▶ [REQUIRED ACTIONS]
A: In the essay on networking, swap "Intel" for "the company" and give everything from "I was trying" down to "career at Intel." with that change.
B: According to the essay on networking, networking and acquiring sponsorship consist of which activities? List each one.
C: Condense the paragraph of the essay on networking that begins "I have held nine different roles" into a shorter version that retains its main facts.

I was trying to think how to start an article about the importance of networking when a coworker challenged me to consider: What would your career be like without it? What has sponsorship meant to you? How would your path have been different—how would Intel be different—without your network? Suddenly I had visions of George Bailey (James Stewart) in It’s a Wonderful Life, watching that poignantly heartbreaking track of what his community would have been like without him. I cannot imagine where I would be without the network of men and women who have encouraged me, challenged me, and lifted me up throughout my career at Intel.
I have held nine different roles at Intel—some of them internships, some part of a rotation program, and four “major” roles of several years each. I can honestly say each of those positions came to be because of my network. Someone raised my awareness to an opportunity, someone recommended me to a hiring manager, someone said, “you did so great at x when we worked together in y, would you consider coming over and working on z in my new group?” People ask me how I made connections and positioned myself for new roles, and I tell them it was far less architected than that. Networking and acquiring sponsorship is about exposing yourself to different people and opportunities, delivering excellence from wherever you are, and being open to trying new things when opportunities arise.

▶ [Dataset items]
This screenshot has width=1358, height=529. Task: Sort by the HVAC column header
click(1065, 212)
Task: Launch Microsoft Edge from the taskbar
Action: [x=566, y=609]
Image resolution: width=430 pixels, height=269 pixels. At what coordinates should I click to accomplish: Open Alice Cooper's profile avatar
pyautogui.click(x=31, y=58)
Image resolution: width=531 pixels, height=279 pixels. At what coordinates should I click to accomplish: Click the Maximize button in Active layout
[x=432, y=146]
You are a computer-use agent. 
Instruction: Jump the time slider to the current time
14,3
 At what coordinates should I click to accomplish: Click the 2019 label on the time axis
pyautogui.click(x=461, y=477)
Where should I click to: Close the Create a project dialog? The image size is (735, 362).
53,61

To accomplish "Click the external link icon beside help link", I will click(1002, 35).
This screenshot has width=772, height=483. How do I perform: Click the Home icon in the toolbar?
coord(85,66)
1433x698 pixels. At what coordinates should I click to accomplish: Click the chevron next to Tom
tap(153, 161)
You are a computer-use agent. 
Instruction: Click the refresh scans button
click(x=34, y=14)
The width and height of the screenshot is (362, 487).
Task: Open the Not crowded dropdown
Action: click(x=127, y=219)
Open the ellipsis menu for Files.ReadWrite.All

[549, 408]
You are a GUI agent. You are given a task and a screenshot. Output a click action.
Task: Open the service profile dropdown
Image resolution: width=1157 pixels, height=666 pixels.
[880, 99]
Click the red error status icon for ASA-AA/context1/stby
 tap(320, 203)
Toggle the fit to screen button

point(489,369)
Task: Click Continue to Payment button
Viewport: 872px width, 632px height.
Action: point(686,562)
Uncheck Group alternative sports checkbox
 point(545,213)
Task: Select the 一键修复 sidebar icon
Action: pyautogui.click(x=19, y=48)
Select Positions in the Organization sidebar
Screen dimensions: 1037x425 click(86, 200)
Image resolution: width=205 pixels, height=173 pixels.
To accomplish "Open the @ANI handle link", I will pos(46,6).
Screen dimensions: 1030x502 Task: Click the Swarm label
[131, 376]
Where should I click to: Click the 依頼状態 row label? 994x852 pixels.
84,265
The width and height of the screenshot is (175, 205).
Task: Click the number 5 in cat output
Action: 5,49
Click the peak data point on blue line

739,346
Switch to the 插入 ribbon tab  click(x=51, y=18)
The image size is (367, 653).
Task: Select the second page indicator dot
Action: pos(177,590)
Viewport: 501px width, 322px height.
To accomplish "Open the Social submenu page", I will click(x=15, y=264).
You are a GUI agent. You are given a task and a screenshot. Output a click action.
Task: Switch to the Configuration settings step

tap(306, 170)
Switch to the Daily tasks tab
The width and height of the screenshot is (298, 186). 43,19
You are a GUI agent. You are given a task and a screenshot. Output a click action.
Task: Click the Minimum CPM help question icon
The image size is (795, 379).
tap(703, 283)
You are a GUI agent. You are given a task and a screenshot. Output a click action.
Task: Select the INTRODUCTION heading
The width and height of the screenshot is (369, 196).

▶ [SOLUTIONS IN ORDER]
A:
I was trying to think how to start an article about the importance of networking when a coworker challenged me to consider: What would your career be like without it? What has sponsorship meant to you? How would your path have been different—how would the company be different—without your network? Suddenly I had visions of George Bailey (James Stewart) in It’s a Wonderful Life, watching that poignantly heartbreaking track of what his community would have been like without him. I cannot imagine where I would be without the network of men and women who have encouraged me, challenged me, and lifted me up throughout my career at the company.

B:
- Exposing yourself to different people and opportunities
- Delivering excellence from wherever you are
- Being open to trying new things when opportunities arise

C: I have held nine roles at Intel, including internships, rotation-program positions, and four major multi-year roles, and each came about through my network. People alerted me to openings, recommended me to hiring managers, or invited me to join their new groups based on past work together. My moves were far less planned than people assume. Networking and gaining sponsorship mean exposing yourself to different people and opportunities, delivering excellence wherever you are, and staying open to new things when opportunities arise.